> _Set problem 1_: Can you write out the part of the China growth forecasts passage that opens with the words containing "Both JPMorgan and" and closes with "support infrastructure investment."?

Chinese trade data released over the weekend undershot forecasts, while figures out on Monday showed inflation rising in the country’s factory sector, potentially adding extra strains.
JPMorgan reduced its quarter-on-quarter growth estimate for the third three months of the year to 2.0% from 4.3%, and trimmed its full-year forecast to 8.9% from 9.1%.
Morgan Stanley lowered its quarterly forecast to 1.6%, while Goldman cut its estimate to 2.3% from 5.8% and to 8.3% versus 8.6% for the full year.
“Recent developments point at further downside risks to already soft 3Q growth forecasts, related to the spread of the Delta variant, a series of regulatory changes in new economy sectors, and erosion of market confidence,” JPMorgan’s analysts said.
Both JPMorgan and Morgan Stanley also predicted Chinese authorities would respond with support measures.
On the monetary policy front, JPMorgan said the People’s Bank of China’s main policy rates were likely to be trimmed by 5 basis points in the fourth quarter, while it would deliver two more 50 basis point cuts to banks’ reserve requirements (RRR), the first in October and another in January.
It has already provided one cut last month.
Morgan Stanley said it expected one 50 bps RRR cut before the end of the year and that government bond issuance could accelerate in coming months to support infrastructure investment.
“A mild deceleration in exports in 2H and an ongoing slowdown in domestic demand amid Delta resurgence mean policy support could ramp up in coming months,” the bank said.

> _Stored records_:
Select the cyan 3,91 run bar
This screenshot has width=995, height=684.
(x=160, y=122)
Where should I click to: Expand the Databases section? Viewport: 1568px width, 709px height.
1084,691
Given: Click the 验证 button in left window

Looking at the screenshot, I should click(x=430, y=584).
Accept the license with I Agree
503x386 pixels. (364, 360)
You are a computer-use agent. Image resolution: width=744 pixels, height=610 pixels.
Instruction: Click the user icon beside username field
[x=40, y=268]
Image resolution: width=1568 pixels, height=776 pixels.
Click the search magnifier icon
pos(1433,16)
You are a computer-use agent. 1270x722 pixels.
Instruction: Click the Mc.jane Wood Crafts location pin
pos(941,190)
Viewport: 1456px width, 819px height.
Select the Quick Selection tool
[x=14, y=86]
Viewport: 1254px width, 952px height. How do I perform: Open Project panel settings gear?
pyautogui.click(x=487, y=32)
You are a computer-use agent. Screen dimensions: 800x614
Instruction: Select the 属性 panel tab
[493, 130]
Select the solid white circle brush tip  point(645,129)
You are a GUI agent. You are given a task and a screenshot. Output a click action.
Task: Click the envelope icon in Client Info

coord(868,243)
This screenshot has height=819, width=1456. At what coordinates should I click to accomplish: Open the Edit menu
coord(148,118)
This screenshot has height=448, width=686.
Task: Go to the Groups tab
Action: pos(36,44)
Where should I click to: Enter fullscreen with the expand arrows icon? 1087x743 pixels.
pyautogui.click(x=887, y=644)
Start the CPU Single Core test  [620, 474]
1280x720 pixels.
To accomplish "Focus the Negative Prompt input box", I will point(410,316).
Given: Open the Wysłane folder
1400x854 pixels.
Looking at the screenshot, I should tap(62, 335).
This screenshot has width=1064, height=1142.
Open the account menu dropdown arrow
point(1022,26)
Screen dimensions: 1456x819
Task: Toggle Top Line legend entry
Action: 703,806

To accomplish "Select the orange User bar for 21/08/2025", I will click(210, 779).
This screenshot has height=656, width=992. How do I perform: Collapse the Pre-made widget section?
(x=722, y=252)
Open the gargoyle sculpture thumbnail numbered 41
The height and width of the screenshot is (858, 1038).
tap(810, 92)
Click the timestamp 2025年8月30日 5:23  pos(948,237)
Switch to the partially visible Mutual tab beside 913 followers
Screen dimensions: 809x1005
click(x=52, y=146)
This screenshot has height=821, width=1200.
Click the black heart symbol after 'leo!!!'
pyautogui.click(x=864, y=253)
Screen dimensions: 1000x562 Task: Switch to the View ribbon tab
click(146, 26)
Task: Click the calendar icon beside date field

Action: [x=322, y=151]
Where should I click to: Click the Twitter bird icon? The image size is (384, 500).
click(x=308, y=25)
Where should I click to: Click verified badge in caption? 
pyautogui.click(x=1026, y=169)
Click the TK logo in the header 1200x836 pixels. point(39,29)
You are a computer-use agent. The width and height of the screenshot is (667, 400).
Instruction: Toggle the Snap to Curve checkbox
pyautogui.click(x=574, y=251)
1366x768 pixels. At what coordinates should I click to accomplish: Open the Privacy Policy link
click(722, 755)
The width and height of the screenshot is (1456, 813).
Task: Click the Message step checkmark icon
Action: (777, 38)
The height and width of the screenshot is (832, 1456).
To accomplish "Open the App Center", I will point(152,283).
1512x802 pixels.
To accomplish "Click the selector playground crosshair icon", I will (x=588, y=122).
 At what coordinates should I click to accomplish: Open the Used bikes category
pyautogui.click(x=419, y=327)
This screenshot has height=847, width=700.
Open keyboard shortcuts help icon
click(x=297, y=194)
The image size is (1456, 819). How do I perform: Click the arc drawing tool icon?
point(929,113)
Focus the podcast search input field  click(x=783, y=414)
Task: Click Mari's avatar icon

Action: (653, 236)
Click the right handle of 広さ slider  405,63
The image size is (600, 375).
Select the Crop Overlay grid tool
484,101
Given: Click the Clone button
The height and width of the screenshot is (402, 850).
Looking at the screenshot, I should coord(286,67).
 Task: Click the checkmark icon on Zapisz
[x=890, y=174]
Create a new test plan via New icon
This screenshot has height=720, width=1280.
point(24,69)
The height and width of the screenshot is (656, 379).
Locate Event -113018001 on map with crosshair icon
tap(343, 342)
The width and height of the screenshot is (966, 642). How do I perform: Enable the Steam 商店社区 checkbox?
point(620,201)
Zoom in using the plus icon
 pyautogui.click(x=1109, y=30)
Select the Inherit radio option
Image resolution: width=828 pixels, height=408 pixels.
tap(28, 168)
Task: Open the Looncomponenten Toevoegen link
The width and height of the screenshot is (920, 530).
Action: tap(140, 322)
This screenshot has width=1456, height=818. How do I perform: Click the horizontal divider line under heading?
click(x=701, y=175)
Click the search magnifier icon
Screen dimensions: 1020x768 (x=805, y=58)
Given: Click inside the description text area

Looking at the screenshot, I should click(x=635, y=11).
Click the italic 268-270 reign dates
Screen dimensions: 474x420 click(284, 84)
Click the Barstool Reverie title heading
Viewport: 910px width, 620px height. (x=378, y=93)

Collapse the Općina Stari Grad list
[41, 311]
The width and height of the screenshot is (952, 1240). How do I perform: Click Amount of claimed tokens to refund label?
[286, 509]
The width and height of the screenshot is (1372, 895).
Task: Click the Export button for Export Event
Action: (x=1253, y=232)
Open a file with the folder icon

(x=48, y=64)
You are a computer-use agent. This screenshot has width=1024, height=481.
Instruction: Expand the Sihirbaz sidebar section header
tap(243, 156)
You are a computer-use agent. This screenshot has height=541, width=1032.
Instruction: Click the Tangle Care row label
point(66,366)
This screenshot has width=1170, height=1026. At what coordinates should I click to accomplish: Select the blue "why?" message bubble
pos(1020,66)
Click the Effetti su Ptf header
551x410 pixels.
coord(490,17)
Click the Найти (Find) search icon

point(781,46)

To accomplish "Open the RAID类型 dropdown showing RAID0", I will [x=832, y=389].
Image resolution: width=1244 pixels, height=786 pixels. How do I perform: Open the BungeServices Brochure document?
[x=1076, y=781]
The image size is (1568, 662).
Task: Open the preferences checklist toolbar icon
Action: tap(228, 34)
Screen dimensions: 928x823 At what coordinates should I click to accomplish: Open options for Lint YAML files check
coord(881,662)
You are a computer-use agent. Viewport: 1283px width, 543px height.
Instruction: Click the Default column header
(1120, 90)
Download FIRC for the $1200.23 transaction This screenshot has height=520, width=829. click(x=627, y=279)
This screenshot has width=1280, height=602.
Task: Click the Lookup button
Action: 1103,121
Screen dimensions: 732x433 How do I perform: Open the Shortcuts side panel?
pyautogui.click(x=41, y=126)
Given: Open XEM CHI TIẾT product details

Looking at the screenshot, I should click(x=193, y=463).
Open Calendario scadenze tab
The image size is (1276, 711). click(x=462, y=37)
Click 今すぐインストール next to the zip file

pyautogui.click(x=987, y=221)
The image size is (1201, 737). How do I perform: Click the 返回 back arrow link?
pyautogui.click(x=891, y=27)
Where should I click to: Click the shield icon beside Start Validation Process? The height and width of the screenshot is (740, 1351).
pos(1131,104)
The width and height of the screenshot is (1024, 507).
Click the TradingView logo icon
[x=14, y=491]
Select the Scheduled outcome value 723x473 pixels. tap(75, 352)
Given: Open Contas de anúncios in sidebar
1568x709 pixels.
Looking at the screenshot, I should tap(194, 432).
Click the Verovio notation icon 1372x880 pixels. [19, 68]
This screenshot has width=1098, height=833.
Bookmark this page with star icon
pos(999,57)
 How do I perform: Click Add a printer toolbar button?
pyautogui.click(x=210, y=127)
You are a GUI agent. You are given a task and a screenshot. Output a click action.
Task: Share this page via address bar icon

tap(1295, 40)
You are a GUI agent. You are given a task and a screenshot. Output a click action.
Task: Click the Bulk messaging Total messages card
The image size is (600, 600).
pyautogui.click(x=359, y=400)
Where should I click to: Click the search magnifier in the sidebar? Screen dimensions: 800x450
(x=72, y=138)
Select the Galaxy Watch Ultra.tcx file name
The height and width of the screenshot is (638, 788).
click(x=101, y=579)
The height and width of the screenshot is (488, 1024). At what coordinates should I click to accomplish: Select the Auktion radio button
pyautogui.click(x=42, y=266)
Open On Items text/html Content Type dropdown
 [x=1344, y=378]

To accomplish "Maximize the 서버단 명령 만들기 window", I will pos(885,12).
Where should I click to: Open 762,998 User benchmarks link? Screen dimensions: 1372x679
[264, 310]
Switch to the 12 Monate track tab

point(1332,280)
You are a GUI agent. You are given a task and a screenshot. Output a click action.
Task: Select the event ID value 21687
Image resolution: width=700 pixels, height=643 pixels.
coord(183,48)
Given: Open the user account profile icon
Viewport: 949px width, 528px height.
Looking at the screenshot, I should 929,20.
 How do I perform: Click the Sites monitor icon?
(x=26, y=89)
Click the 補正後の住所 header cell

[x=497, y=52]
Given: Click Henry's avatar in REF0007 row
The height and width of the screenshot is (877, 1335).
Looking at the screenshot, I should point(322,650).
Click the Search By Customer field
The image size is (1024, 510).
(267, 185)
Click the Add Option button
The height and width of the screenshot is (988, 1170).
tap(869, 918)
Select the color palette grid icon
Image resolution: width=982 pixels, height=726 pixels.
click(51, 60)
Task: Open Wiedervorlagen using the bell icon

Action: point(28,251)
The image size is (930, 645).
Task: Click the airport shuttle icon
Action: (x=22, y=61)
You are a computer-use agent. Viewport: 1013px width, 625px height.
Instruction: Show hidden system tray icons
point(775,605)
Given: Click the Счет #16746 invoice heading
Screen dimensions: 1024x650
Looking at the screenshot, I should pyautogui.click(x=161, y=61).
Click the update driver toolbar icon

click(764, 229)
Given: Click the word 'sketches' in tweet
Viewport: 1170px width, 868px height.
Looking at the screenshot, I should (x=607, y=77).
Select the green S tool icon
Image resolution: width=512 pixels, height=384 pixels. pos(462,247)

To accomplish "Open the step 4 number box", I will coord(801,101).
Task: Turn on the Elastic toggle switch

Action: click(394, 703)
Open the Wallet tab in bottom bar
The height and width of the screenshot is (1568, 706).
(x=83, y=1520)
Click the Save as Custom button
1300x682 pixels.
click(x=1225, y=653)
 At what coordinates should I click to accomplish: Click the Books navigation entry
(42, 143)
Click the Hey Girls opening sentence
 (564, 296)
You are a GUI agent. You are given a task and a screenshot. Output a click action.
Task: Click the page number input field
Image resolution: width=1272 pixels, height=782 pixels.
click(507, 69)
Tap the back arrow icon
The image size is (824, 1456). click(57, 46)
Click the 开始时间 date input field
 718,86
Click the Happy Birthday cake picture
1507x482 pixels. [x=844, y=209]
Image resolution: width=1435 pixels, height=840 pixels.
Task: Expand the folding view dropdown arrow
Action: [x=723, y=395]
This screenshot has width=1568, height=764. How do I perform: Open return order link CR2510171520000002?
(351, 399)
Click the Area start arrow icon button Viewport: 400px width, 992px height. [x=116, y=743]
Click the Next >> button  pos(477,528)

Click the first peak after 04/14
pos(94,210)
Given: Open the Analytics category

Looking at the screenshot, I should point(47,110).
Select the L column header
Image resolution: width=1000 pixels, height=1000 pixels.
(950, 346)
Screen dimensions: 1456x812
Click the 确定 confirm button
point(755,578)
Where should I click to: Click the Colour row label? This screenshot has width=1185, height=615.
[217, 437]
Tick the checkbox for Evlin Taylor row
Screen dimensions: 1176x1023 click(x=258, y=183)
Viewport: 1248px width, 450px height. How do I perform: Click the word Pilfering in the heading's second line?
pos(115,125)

> _Set problem 2_: Can you give the part of the records that opens with the line containing "Image resolution: width=1244" and closes with the line containing "Action: tap(228, 34)" again, with "document" renamed to "file" and everything else unchanged, and only those lines?

> _Output 1_:
Both JPMorgan and Morgan Stanley also predicted Chinese authorities would respond with support measures.
On the monetary policy front, JPMorgan said the People’s Bank of China’s main policy rates were likely to be trimmed by 5 basis points in the fourth quarter, while it would deliver two more 50 basis point cuts to banks’ reserve requirements (RRR), the first in October and another in January.
It has already provided one cut last month.
Morgan Stanley said it expected one 50 bps RRR cut before the end of the year and that government bond issuance could accelerate in coming months to support infrastructure investment.

> _Output 2_:
Image resolution: width=1244 pixels, height=786 pixels. How do I perform: Open the BungeServices Brochure file?
[x=1076, y=781]
The image size is (1568, 662).
Task: Open the preferences checklist toolbar icon
Action: tap(228, 34)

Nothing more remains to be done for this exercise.